The request:
Pick up the abstract below on inductive power transmission for a wearable textile heater after its final sentence, and carry it on.

Inductive Power Transmission for Wearable Textile Heater using Series-None Topology

Abstract

In this paper, an inductive-power-transmission (IPT) system for a wearable textile heater is proposed to comfortably provide heating to a user’s body. The conductive thread, which has high electrical resistance, was sewn into a receiver (Rx) coil on clothing to generate high temperature with a low current. The proposed wearable heaters are completely washable thanks to their nonmetallic materials, other than conductive threads in the clothing. We introduced series-none (SN) topology to eliminate a resonant capacitor in the wearable textile heater. A single resonant capacitor in a transmitter (Tx) in SN mode was implemented to resonate both Tx and Rx, resulting in increased power delivered to the load (PDL) while maintaining high-power transfer efficiency (PTE), comparable with conventional series-series (SS) topology. When the supply voltage of the power amplifier was 7 V, while the PTE of the SS and SN modes was 85.2% and 75.8%, respectively, the PDL of the SS and SN modes was 2.74 and 4.6 W, respectively.

Data:
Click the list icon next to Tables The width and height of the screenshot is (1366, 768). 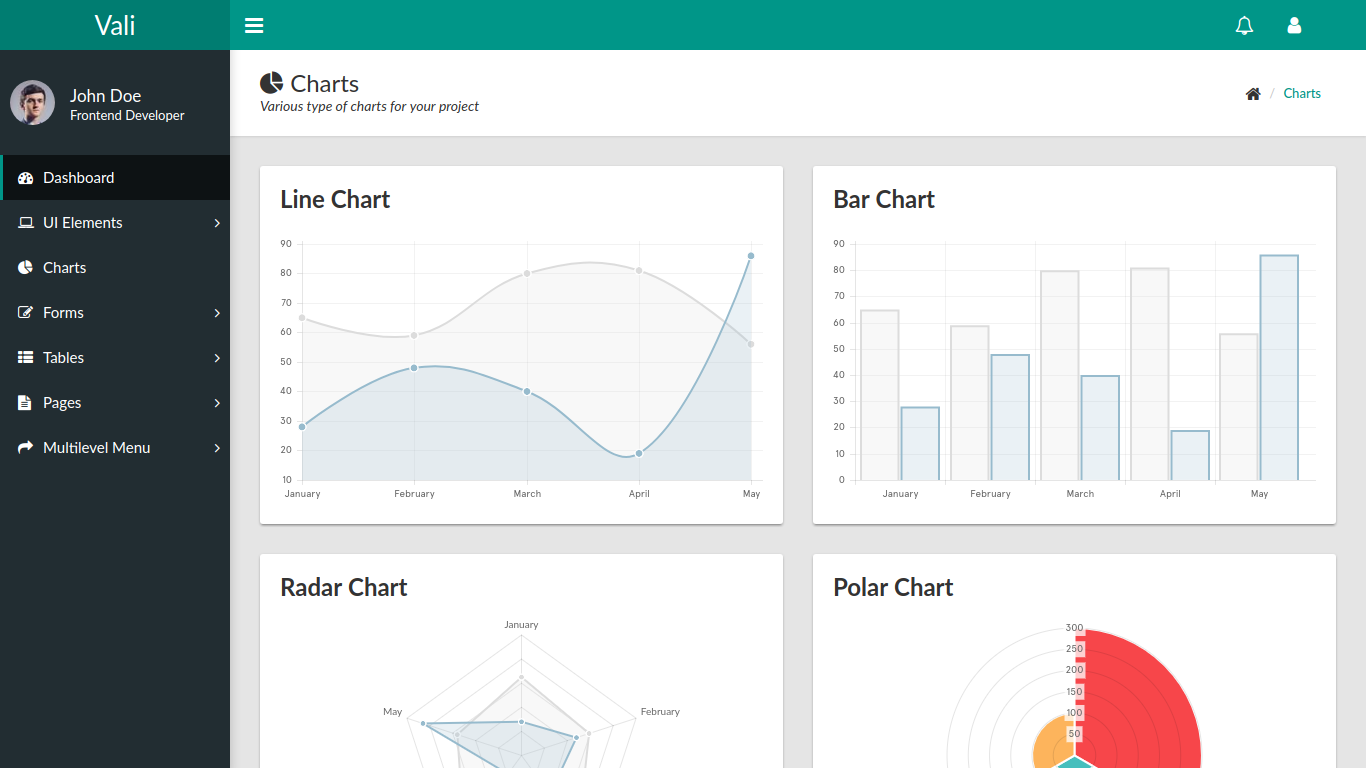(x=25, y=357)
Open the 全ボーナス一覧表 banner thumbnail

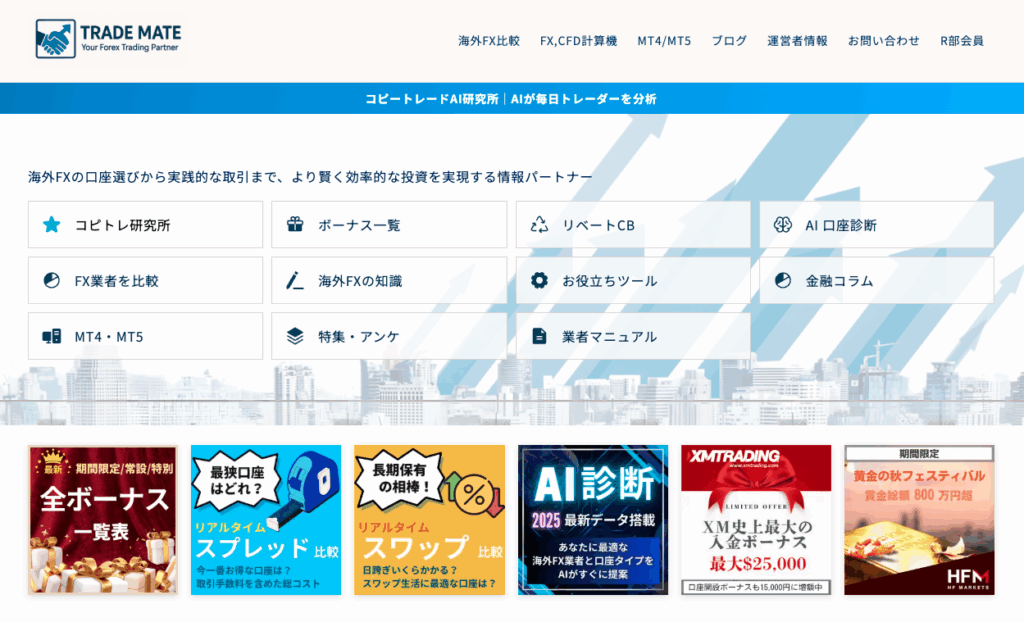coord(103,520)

Written response:
1. Introduction

Recently, wearable heaters have attracted a lot of broad attention due to their potential applications in personal heating systems and healthcare management, such as thermotherapy [1,2,3]. In particular, thermotherapy has been effective in relieving pain and activating muscles or damaged skin, joints, and tissue, resulting in effective physiotherapy [3]. Most research on wearable heaters has typically focused on the development of heating materials for transparent [1], stretchable [1,2], or high-temperature (>100 °C) operations [3]. However, wearable heaters that were studied or commercialized still require electric wires to supply power to the thermal materials, which causes inconvenience and limited action for users. Inductive-power-transmission (IPT) technology could be a potential application in wearable heaters because IPT can eliminate electric wires from thermal materials in clothes.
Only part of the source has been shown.